_Task:_ Please write out, word for word, everything in the records from their start down to the line containing "Looking at the screenshot, I should [x=37, y=9].", including that line.

_Data to use:_

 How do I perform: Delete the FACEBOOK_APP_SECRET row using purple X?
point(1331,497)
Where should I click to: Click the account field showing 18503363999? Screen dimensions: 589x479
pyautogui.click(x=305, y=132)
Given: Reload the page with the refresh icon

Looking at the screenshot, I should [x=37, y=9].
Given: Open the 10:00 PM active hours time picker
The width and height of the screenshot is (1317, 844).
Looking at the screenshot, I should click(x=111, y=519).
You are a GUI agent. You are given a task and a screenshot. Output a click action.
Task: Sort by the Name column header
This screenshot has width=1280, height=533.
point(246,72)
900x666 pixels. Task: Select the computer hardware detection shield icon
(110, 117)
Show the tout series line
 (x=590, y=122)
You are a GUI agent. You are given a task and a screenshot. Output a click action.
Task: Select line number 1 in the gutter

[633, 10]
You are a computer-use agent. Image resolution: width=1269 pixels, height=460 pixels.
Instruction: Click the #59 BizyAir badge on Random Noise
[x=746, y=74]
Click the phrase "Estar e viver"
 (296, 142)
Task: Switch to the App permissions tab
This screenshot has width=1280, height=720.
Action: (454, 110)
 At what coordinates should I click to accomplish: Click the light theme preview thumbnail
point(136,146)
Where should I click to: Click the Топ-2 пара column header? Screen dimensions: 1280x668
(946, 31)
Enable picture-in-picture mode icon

_Final result:_
 How do I perform: Delete the FACEBOOK_APP_SECRET row using purple X?
point(1331,497)
Where should I click to: Click the account field showing 18503363999? Screen dimensions: 589x479
pyautogui.click(x=305, y=132)
Given: Reload the page with the refresh icon

Looking at the screenshot, I should [x=37, y=9].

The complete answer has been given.